The number of surgery cases in the collaborative grew from 7,235 in the first 6 months of 2014 to 24,835 cases in the last 6 months of 2015. The top 10 operations were total joint arthroplasty (29%), colectomy (12%), spine (8%), hip fracture (7%), carotid endarterectomy (4%), hysterectomy (4%), lung resection (2%), open lower extremity bypass (2%), laparoscopic cholecystectomy (2%), and pancreatectomy (2%).
Dr. Robinson reported that the rate of preoperative dementia among cases studied in the collaborative was 10%. “The incorporation of dementia into a surgical dataset represents an important step forward in providing quality surgical care for the elderly,” he said. “Dementia is a global public health concern.” He went on to note that patients with dementia have a 2.5-fold increased risk of developing postoperative delirium, making it “the perfect place to start a quality project. One in three cases of delirium is preventable. In our data set, delirium is associated with a hospital stay that’s 4 days longer, an increased chance of requiring discharge to an institutional care facility, an increased chance of a serious complication, and a higher 30-day mortality.”
Simple, low-tech bedside interventions such as ambulating in the hall three times a day, orienting the person, having the person sleep at night rather than sleep during the day, and avoiding medications with high risk for adverse events in older adults can prevent postoperative delirium, Dr. Robinson said.

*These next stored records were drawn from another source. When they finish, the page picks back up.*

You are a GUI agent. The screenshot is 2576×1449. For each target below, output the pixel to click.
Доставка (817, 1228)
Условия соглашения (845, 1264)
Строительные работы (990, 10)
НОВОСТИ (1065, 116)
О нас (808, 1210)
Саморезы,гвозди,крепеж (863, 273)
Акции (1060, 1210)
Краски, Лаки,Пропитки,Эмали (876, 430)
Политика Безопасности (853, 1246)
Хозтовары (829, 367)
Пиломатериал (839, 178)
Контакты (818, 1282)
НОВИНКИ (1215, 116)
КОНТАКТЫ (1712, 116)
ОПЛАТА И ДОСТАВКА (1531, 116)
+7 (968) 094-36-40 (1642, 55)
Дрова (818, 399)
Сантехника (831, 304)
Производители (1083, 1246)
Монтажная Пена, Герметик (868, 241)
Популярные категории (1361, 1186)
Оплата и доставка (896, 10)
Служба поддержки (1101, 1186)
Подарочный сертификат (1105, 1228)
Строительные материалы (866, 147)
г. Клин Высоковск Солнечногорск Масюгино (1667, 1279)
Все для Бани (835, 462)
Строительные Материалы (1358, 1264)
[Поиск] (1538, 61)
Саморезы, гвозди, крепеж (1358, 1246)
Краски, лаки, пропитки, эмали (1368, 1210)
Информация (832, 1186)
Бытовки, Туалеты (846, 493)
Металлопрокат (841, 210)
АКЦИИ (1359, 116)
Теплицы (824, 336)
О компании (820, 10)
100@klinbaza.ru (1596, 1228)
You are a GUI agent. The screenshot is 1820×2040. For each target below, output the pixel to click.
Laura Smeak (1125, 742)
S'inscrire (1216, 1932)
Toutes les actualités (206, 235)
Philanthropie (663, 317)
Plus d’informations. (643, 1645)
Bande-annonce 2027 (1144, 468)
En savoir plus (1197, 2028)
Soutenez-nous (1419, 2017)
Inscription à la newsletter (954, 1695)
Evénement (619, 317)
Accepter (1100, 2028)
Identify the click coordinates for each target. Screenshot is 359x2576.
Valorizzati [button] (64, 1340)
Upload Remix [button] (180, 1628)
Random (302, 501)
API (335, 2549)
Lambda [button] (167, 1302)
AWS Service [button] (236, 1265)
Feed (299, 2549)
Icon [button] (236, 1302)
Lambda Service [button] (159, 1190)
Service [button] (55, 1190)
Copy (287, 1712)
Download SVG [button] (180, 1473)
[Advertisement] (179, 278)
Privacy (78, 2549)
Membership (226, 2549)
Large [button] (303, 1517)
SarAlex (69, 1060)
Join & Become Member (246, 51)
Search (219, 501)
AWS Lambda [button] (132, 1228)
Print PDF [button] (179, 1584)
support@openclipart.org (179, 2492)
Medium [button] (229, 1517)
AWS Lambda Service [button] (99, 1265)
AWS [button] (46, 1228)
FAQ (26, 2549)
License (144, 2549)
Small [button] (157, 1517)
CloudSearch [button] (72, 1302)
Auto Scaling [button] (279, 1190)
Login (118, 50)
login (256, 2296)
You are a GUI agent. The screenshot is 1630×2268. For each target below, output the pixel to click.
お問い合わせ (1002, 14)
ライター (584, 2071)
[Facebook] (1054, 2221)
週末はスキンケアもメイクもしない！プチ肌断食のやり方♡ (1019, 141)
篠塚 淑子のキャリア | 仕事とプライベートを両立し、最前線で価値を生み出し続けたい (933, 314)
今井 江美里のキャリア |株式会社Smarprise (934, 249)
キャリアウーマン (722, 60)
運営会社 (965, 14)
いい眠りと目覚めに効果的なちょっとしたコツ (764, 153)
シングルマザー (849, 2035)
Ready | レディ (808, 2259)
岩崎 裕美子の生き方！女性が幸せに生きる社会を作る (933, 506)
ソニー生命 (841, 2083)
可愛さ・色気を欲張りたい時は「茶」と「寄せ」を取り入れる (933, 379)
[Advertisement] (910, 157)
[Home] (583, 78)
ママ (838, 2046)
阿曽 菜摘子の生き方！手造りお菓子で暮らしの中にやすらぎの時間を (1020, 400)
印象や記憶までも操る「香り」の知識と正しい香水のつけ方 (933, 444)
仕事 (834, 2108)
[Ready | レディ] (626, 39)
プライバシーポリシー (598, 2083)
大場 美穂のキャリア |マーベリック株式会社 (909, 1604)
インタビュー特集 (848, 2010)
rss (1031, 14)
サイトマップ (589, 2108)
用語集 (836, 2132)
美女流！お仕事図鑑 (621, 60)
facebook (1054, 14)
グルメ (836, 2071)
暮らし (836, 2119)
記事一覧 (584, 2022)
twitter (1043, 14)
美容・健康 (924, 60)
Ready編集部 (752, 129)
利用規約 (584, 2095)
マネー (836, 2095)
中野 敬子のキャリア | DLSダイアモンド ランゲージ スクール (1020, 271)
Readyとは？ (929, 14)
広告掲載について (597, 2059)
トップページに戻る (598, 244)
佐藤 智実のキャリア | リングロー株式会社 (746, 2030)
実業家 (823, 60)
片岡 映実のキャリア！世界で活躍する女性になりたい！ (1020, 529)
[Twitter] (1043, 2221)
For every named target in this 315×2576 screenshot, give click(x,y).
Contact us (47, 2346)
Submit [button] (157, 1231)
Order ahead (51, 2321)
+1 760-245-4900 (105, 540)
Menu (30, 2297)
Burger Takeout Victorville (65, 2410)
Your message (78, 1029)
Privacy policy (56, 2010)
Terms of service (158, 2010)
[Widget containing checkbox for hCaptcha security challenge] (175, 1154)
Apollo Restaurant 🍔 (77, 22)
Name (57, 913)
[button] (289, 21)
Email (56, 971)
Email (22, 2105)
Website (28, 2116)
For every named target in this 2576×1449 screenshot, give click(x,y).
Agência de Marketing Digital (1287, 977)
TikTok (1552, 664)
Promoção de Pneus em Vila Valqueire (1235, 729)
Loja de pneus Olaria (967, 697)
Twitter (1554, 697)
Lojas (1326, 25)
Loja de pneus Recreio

One way that the Geriatric Surgery Pilot Collaborative can improve the surgical care of older adults is by fostering quality programs initiated at the participating local hospitals. “Preserving function after hospital stays is a first major goal,” he said. Another strategy involves creating a multidisciplinary frailty assessment to aid with decision making and risk assessment. “This takes into consideration NSQIP variables such as function, nutrition, comorbidity burden, cognition, social vulnerability, and mobility,” he said. The final and ultimate goal of the geriatric surgery collaborative is to establish a foundation of quality measurement for the Coalition for Quality in Geriatric Surgery, a project initiated by the American College of Surgeons to systematically improve the surgical care of older adults.
Dr. Robinson reported having no relevant financial disclosures.